Regarding how long Ben Hashemashot lasts, there are a multitude of opinions, given different geographic locations and given when Tzet Hakochavim is. As such, Rabbi Moshe Feinstein (Igrot Moshe, vol. IV, Orah Haim, § 62) writes that with respect to this Halacha, one may rely on Ben Hashemashot lasting up until the time of Tzet Hakochavim of Rabbenu Tam, which is the latest opinion. Nonetheless, Rabbi Ovadia Yosef (Hazon Ovadia, vol. III, pg. 488) questions this approach and writes that it is questionable if one can rely on such a late time as Rabbenu Tam.

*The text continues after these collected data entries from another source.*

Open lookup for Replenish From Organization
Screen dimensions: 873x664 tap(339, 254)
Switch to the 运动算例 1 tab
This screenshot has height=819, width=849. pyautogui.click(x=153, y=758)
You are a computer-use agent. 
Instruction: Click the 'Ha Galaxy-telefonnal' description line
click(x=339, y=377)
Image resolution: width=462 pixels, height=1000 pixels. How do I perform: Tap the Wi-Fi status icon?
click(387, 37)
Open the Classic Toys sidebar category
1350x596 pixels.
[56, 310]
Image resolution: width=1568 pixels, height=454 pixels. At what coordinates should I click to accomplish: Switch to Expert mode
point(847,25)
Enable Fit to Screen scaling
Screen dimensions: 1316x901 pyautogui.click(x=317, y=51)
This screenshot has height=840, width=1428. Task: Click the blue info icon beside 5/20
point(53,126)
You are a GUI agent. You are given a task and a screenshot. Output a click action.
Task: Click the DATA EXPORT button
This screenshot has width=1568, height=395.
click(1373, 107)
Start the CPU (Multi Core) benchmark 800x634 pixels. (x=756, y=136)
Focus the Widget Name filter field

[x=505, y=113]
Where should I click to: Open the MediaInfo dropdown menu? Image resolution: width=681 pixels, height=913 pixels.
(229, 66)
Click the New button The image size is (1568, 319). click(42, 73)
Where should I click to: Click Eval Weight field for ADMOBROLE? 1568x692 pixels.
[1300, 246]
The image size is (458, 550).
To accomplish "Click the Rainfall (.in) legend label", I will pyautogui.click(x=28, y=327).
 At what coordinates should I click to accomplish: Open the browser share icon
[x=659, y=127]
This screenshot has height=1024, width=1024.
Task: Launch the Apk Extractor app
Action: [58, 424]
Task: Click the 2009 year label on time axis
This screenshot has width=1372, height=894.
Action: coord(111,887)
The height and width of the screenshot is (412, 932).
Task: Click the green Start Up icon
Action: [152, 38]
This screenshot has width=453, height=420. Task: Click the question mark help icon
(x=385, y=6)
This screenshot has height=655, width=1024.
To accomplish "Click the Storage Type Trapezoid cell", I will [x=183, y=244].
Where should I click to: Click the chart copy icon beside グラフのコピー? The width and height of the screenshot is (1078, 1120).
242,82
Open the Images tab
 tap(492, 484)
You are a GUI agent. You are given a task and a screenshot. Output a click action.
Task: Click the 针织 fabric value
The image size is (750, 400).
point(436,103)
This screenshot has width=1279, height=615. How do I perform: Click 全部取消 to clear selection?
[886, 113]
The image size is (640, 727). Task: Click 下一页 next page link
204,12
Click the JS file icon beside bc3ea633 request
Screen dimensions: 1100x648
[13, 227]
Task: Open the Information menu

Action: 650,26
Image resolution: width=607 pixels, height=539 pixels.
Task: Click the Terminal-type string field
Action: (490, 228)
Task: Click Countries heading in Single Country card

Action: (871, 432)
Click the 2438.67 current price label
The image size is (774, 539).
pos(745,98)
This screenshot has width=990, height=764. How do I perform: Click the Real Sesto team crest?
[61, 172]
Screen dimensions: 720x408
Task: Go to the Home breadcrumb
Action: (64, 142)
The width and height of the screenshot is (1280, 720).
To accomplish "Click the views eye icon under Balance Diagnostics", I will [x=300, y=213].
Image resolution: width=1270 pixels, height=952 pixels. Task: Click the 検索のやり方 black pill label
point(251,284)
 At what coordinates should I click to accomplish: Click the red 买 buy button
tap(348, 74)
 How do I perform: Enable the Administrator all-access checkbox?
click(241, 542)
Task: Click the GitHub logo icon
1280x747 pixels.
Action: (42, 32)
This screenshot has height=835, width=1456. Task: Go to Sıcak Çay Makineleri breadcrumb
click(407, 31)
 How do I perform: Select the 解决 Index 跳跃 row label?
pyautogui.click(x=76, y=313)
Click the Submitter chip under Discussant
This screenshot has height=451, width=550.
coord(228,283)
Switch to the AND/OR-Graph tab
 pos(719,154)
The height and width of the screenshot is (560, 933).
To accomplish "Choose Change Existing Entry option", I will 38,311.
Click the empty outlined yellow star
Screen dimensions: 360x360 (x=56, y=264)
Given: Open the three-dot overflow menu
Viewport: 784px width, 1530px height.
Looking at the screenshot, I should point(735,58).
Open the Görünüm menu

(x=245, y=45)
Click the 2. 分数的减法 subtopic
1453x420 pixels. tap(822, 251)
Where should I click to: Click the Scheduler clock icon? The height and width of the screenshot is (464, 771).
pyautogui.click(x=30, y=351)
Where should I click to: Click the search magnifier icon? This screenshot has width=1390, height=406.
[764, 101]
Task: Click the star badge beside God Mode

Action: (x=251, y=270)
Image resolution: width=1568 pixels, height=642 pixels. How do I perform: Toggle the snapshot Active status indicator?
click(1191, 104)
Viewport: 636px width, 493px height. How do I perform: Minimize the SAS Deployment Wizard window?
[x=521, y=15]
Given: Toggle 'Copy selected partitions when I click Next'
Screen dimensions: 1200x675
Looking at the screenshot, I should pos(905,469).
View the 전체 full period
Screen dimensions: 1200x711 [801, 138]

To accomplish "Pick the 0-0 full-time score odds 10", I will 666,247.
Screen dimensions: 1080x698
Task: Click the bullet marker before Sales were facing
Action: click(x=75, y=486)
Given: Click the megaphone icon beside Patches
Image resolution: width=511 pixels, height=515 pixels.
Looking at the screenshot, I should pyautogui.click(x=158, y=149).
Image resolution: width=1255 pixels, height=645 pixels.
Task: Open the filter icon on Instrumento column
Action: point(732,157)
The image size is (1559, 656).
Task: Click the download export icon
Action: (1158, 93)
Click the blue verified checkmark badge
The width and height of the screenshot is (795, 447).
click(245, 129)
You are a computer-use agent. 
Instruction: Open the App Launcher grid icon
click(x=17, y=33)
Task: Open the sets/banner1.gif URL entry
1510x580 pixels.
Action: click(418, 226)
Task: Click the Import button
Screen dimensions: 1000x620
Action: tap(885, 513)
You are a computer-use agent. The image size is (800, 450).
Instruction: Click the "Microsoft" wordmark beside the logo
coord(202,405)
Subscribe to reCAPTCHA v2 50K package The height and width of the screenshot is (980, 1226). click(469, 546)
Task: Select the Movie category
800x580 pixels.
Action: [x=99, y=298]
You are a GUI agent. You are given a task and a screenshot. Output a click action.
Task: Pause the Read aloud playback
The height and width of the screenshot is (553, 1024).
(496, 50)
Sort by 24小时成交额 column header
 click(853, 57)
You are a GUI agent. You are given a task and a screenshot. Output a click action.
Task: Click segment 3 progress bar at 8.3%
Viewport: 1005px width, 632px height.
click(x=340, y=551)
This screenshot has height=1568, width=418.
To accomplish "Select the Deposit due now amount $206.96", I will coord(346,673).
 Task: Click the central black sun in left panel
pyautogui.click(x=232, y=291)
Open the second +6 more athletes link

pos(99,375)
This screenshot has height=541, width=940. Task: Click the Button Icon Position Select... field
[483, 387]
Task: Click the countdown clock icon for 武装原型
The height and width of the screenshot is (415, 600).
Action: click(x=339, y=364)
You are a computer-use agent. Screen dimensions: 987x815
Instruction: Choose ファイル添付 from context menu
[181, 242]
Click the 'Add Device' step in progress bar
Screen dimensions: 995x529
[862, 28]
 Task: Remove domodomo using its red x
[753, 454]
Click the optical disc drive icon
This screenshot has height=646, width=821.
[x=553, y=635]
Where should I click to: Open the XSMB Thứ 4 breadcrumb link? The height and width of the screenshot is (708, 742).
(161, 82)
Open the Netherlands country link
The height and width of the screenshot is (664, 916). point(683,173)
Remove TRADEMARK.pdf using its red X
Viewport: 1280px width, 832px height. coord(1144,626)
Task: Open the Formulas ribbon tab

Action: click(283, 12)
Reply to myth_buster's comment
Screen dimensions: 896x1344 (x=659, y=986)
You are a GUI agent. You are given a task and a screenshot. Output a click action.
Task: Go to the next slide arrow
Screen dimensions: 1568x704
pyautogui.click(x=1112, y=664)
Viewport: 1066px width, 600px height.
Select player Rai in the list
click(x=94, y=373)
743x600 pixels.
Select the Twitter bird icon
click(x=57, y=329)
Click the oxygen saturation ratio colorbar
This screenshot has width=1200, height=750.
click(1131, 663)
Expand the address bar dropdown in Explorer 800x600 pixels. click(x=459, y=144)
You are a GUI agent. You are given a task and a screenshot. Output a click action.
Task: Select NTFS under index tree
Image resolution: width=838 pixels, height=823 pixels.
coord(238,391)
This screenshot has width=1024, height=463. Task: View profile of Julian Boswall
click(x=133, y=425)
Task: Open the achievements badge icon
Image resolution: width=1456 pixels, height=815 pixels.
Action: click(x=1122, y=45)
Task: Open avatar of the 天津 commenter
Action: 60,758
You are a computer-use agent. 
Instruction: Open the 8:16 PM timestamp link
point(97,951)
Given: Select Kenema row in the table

It is plausible that Rabbi Moshe Feinstein’s opinion can be relied upon in extenuating situations in which one would ask a non-Jew to perform some act in an unusual manner (“Shinui”). That said, one should be strict and consider Ben Hashemashot as being the time between sunset and Tzet Hakochavim according to the Geonim. These times are readily available online and in Jewish calendars.
Summary: One may ask a non-Jew to perform a Melacha on one’s behalf for the sake of Mitzvah during Ben Hashemashot of the beginning of Shabbat.